In this course, students will learn about the discipline of data engineering. They will learn what data engineers are, what they do and how it relates to the field of data science. Topics will include data architecture, relational databases, SQL, data pipelines (ETL and ELT), ethical data engineering (data security and privacy), and data engineering best practices.

ADS 508 | DATA SCIENCE WITH CLOUD COMPUTING

Units: 3 Repeatability: No

Prerequisites: ADS 501 with a minimum grade of C- and ADS 502 with a minimum grade of C-

This course covers the fundamental concepts of cloud computing as it impacts the field of data science. Course topics include cloud economics, distributed storage, SageMaker ecosystem, distributed processing, model tuning, natural language processing, and model deployment considerations in the cloud. This course will combine the learnings from texts and relevant technical articles with practical hands-on skills to design, implement, and recommend solutions for the business problem as it would be presented in the business world, and execute the steps in a structured model development process.

ADS 509 | APPLIED TEXT MINING

Units: 3 Repeatability: No

Prerequisites: ADS 501 with a minimum grade of C- and ADS 502 with a minimum grade of C-

This course focuses on natural language processing and data mining of text using Python. Topics include collecting and preparing text data, linguistic feature engineering, comparisons of groups of text, building classification models, sentiment analysis, topic modeling, and an introduction to vector-based representations of text.

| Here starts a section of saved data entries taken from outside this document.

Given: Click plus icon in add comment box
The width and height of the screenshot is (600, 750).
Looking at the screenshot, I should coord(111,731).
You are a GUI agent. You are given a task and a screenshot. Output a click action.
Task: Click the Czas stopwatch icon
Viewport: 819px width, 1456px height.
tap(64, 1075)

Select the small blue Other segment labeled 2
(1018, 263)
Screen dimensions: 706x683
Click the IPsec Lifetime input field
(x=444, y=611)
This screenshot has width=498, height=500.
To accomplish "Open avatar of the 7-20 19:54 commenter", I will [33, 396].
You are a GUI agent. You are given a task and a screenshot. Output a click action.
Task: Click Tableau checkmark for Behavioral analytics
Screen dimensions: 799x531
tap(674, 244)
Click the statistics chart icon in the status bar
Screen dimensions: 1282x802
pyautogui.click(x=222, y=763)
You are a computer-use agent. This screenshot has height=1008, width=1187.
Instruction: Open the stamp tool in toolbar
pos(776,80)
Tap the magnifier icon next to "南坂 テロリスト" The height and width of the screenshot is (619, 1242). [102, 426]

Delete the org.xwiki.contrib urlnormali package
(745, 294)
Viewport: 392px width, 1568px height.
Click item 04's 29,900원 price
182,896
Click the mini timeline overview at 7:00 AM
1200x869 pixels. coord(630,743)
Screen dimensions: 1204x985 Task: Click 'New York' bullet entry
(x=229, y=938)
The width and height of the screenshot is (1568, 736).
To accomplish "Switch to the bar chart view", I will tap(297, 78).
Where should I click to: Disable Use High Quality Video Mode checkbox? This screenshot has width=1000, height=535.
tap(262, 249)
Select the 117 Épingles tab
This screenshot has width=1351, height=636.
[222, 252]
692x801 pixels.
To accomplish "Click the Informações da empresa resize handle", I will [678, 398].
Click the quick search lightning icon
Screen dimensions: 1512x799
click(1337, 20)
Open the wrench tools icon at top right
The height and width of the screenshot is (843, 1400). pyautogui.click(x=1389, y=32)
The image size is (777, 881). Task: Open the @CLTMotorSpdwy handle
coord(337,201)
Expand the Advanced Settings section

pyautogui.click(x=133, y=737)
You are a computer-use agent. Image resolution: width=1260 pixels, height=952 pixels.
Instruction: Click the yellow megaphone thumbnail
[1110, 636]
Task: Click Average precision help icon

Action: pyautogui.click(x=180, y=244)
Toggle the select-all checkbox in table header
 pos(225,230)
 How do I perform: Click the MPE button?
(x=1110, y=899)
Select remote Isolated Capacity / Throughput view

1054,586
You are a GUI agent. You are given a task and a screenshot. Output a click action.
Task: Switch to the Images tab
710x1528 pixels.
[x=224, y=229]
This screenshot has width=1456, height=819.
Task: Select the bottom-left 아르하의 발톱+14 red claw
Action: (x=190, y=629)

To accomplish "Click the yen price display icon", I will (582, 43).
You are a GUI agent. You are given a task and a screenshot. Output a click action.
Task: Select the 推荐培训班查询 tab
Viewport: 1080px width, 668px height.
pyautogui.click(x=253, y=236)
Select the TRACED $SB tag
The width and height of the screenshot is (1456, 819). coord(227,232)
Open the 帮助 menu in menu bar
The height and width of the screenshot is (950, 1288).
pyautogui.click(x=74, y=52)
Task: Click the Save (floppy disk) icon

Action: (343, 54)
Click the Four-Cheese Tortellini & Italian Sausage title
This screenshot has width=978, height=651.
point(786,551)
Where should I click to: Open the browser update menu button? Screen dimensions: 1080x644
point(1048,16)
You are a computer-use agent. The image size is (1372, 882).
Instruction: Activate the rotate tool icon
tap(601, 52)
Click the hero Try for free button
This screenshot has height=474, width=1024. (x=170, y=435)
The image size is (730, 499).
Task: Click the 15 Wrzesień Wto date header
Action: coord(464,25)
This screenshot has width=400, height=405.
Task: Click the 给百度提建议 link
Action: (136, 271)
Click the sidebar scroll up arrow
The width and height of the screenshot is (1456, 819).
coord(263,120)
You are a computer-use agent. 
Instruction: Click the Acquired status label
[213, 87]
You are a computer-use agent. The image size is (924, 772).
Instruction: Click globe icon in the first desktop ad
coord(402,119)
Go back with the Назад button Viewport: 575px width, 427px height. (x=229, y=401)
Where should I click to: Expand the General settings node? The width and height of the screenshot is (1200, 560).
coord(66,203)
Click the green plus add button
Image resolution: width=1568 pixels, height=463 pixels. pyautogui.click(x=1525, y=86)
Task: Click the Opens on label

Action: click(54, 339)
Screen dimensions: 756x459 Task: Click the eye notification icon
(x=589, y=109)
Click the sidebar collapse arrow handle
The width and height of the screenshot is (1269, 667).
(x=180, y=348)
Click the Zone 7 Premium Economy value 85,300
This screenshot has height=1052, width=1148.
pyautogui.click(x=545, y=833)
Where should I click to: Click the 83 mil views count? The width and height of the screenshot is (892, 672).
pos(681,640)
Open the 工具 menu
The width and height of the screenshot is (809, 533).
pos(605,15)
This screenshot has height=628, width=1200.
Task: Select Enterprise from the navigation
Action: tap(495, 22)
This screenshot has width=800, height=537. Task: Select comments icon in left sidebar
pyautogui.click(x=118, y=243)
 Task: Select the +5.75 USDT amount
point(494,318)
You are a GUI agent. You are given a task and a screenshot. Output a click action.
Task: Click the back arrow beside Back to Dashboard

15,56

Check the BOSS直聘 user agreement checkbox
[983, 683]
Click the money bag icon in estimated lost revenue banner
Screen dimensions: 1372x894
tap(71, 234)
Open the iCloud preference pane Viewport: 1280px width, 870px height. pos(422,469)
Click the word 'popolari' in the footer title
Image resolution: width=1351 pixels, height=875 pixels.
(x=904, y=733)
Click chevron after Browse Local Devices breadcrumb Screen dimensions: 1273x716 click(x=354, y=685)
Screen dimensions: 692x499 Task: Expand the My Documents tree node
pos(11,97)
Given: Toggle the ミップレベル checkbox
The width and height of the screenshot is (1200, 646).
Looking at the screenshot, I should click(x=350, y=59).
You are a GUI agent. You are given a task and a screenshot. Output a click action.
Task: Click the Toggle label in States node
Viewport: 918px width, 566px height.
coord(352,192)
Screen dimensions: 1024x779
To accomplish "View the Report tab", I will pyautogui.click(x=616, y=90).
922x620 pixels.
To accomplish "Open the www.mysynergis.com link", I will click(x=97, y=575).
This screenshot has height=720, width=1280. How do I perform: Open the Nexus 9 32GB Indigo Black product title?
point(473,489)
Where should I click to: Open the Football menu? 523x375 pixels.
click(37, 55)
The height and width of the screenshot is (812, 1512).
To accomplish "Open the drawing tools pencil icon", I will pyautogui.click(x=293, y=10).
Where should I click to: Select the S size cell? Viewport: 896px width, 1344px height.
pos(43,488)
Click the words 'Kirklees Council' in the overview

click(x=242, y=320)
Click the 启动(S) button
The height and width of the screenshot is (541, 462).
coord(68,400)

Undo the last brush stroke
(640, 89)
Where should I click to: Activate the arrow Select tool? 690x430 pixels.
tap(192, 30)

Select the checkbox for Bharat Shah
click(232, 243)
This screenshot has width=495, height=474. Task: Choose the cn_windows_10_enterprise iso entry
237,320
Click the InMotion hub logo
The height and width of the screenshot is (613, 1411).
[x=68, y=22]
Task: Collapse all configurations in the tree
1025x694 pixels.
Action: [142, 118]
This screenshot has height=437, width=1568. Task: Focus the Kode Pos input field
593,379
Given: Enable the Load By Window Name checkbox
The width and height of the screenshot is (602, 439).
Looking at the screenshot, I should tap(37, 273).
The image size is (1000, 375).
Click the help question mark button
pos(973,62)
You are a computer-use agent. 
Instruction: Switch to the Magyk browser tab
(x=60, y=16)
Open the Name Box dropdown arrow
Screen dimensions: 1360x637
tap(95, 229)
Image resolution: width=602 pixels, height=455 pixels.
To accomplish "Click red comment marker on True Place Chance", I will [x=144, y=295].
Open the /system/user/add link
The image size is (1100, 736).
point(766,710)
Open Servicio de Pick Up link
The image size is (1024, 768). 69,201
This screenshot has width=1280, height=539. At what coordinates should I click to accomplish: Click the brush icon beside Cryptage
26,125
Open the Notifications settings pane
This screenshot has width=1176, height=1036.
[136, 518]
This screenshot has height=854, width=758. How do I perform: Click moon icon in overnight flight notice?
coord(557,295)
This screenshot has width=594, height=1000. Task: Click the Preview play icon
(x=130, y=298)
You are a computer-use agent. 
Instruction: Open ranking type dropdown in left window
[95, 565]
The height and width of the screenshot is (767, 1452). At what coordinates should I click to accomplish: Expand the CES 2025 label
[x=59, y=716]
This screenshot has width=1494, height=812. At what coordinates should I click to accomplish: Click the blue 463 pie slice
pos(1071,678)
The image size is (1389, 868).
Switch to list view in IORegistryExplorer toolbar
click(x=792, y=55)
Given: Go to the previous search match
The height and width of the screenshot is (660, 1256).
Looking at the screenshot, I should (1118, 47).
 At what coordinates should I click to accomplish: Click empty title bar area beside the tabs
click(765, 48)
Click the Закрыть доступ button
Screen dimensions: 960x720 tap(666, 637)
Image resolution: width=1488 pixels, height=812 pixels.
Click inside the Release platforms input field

ADS 550 | NEW STUDENT ORIENTATION

Units: 0 Repeatability: No

This orientation course introduces students to the University of San Diego and provides important information about the MS-ADS program and the technologies that will be used throughout the program. In the orientation, students will learn to successfully navigate through the online learning environment and locate helpful resources. Students will practice completing tasks in the learning environment as preparation for success in their online graduate courses. This orientation course will be available to students as a reference tool throughout the entirety of the program.

ADS 599 | CAPSTONE PROJECT

Units: 3 Repeatability: No

Prerequisites: ADS 501 with a minimum grade of C- and ADS 502 with a minimum grade of C- and ADS 503 with a minimum grade of C- and ADS 504 with a minimum grade of C- and ADS 505 with a minimum grade of C- and ADS 506 with a minimum grade of C- and ADS 507 with a minimum grade of C- and ADS 508 with a minimum grade of C-

The purpose of this Capstone Project is for students to apply their acquired theoretical knowledge obtained during the Applied Data Science Program to a research-based, code-oriented data science project. During the project, students lead the entirety of the end-to-end process that involves the collection and processing of the data while utilizing the appropriate analytical methods. The project will be documented in an academic journal style article and orally presented, including technical content, in a recorded presentation. Students will work in teams and are encouraged to find project topics that originate from real-world domains in order to tackle unique problem statements that have real-world impact.